But I was still conscious of dodging Fiona. I took a later train, so I’d arrive once classes had already started. And I sat alone in the Starbucks on the corner of school for the lunch period. Just sat there and did nothing.
Meg shrugs her shoulders. “Well, it’s up to you. Just give it some thought, is all I’m saying.”
I stare down at my bare legs and trace lines with my finger, connecting the dots of my freckles. I guess it’s stupid to ask someone for her opinion when you just want her to agree with you.
Rick comes back over. He looks sad that there are no more nachos. “Meg, I’m starving. Can we go to the diner after the game?”
“Sure. Emily, you’ll come, too, right?”
“Yeah, okay.” Then I think about it, just like Meg said. If I quit my art classes, something here is going to have to change. I can’t let things go back to how they used to be. I can’t be the third wheel anymore. “Maybe I’ll ask Chad if he wants to come with us.” I mean, who knows. Maybe I was wrong to judge him. After all, I don’t really know Chad. But he seems more like me, more in my league than someone like Yates. And Meg’s always saying what a nice guy Chad is and that it would be so fun if we all double-dated. I could at least give it a try.

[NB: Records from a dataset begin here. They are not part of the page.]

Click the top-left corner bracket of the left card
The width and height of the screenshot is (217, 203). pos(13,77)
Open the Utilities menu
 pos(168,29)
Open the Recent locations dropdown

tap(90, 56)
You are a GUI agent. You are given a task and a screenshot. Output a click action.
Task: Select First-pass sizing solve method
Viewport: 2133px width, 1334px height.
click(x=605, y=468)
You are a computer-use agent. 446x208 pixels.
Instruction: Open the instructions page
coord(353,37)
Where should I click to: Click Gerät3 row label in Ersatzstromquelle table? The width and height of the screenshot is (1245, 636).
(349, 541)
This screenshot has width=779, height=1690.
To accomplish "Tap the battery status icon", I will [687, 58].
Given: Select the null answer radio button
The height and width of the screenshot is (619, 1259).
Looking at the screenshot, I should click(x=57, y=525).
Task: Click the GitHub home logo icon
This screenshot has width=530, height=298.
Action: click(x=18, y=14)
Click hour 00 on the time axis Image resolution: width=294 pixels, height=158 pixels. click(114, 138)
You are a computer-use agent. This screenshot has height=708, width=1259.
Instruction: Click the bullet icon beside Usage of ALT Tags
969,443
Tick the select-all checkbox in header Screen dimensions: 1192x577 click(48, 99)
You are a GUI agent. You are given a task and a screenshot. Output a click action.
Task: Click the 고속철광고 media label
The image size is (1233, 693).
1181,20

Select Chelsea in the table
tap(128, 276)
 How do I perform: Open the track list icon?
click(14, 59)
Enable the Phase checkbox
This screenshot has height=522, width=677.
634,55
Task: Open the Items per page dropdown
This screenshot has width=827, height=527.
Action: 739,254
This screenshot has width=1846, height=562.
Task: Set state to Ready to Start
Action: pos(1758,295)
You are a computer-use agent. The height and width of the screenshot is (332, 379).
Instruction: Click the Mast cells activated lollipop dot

Meg beams an excited smile at Rick. “That’s a great idea!”
When I stand up, I feel a bit shaky. “Do I look okay?” I wish I had worn something cuter than my plaid shorts and a plain peach tank, but I can’t do anything about that now.
Meg takes her pink flower and slides it behind my ear. “You look better than okay.”
I feel silly with the flower, considering it was part of Rick’s bouquet to Meg, but I wear it anyway.
The crowd claps for the last out. I walk up to the chain-link fence near the dugout. Chad sits on the team bench, untying his cleats. His white baseball socks are stained from the dirt.
“Hi, Chad,” I say. “Great game.”
He looks up at me. Kind of surprised. “It was okay,” Chad says. “But thanks. I didn’t think you liked baseball.”
“Oh yeah. I definitely do. Meg and I came to cheer you all on.” There’s an awkward moment of silence, as I stand there and watch him pull off his shoes. He doesn’t loosen the laces to make it less difficult. He just wrestles them off. I take a deep breath, then a deeper one. “Listen … Rick and Meg and I are going to go to the diner to get some food. Do you want to come with us?”
He looks up at me and smiles, like he’s been waiting for me to ask him that very question his whole life. My heart jumps. And then I realize Chad’s gaze is a little off to the left. He’s not actually looking at me, but just past me instead.
A tiny body struts up next to me.
Chad says, “Hey, Jenessa.”
I take a step back.
Jenessa loops two fingers into the chain-link fence and hangs off seductively. Her white tube top is lower than low and her bottom lip, dewy with strawberry gloss, pouts. “Can we leave now?”
“Sure,” Chad says, and looks at me apologetically. I’m grateful that he doesn’t decline my invitation out loud.
“I’ll wait at the car,” Jenessa says pointedly. She spins on her toe.
“Umm, okay,” I say, and take a few unsure steps backward, until it hits me that there’s nothing else to say.
I rush back over to Meg and Rick. Meg’s flower falls out from behind my ear, but I don’t even care. Meg is waiting with a huge smile on her face, but it quickly falls.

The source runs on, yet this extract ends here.